_WHAT THE TASK REQUIRES_:
Each line from the one that holds "Expand the Dovydas Januska row in Image 6" to the end of the records is to be retyped exactly. Pictures are not part of the copy.
START RECORDS SUPPLIED
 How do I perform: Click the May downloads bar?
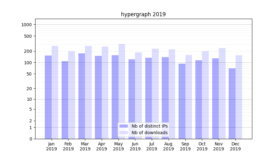(122, 91)
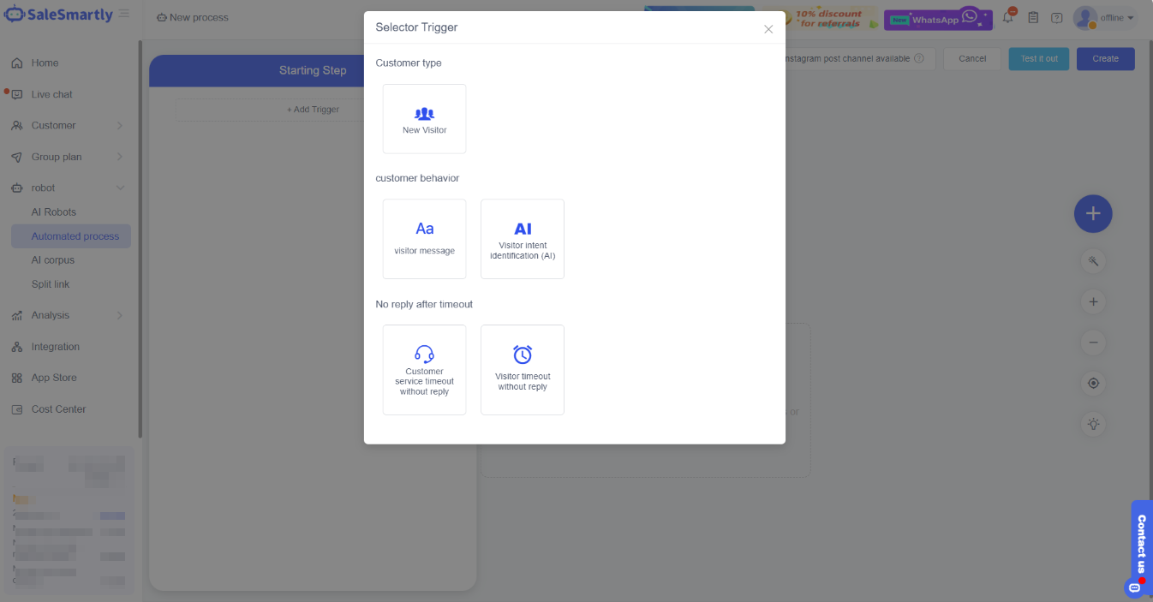Screen dimensions: 1153x602
Task: Choose the visitor message trigger
Action: pyautogui.click(x=424, y=239)
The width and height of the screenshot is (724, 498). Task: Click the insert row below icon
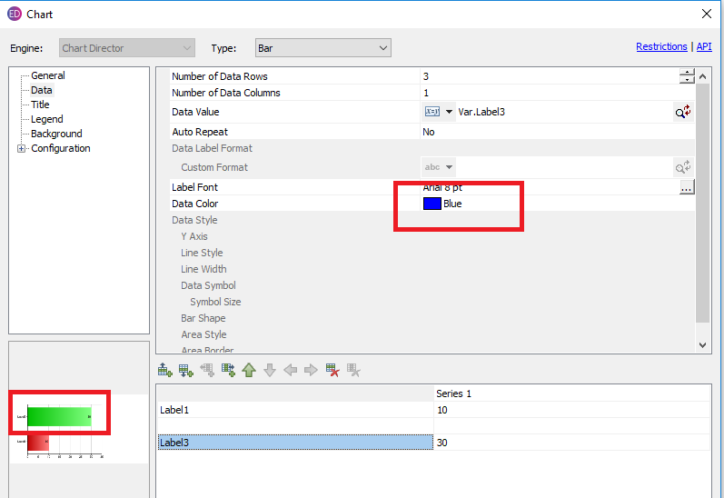[x=186, y=370]
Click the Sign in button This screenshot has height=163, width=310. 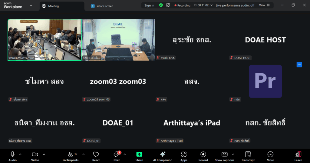click(x=149, y=5)
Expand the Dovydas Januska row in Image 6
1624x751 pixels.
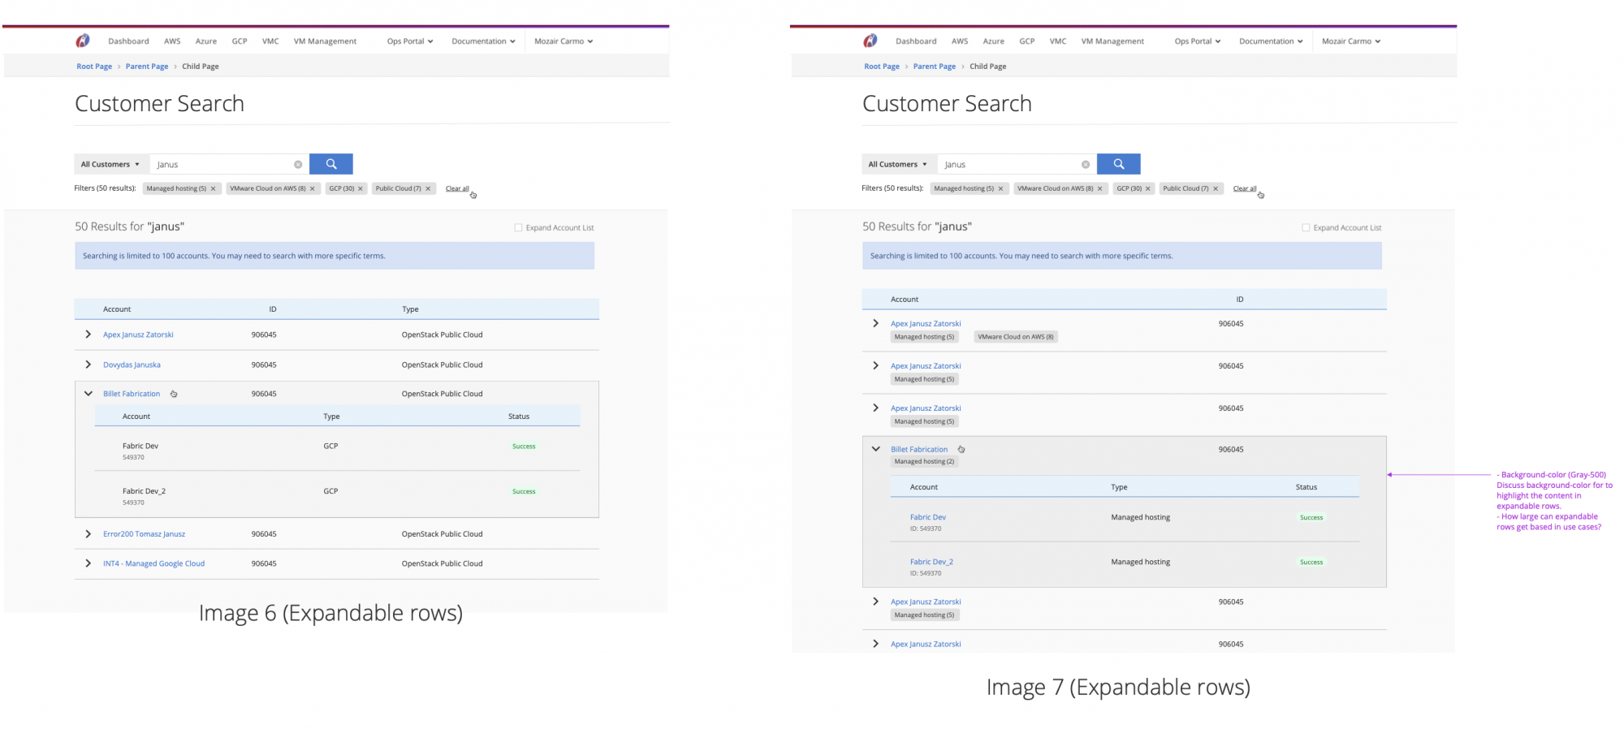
END RECORDS SUPPLIED
_RESPONSE TO THIS EXERCISE_:
Expand the Dovydas Januska row in Image 6
1624x751 pixels.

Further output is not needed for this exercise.